### AVAILABLE DATA
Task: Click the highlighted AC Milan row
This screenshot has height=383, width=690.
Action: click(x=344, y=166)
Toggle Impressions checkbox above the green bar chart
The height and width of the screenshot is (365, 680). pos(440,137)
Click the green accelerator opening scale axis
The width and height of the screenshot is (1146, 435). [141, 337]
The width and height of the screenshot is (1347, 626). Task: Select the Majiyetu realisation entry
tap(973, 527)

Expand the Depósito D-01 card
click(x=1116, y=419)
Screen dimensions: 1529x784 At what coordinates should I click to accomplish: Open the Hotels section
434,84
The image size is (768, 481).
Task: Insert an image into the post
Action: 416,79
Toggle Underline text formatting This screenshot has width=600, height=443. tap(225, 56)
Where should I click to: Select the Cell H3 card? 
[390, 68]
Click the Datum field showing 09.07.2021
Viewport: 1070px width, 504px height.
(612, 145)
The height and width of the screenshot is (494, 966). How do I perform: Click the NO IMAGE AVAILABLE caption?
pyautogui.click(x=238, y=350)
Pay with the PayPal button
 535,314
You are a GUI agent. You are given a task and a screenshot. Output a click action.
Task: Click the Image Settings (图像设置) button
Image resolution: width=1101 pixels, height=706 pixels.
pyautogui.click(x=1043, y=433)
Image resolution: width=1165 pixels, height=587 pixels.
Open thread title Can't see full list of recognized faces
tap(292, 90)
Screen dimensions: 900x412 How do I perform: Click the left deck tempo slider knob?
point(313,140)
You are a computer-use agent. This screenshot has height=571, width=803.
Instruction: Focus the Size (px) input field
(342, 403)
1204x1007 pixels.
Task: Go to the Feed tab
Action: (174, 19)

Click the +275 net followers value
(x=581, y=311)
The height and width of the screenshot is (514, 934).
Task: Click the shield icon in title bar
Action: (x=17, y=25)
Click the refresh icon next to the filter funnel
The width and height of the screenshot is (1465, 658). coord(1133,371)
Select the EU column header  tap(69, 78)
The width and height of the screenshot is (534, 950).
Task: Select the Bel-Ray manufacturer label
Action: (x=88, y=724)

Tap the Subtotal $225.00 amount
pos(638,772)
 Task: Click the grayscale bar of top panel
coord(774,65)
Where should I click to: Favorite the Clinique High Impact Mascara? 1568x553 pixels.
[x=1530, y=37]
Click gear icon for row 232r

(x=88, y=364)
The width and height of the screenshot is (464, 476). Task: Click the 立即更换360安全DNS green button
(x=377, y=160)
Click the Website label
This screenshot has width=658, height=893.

### TASK REQUIREMENTS
How many of the lines above include the word "agent"? Respond with the number alone.

### WRITTEN RESPONSE
2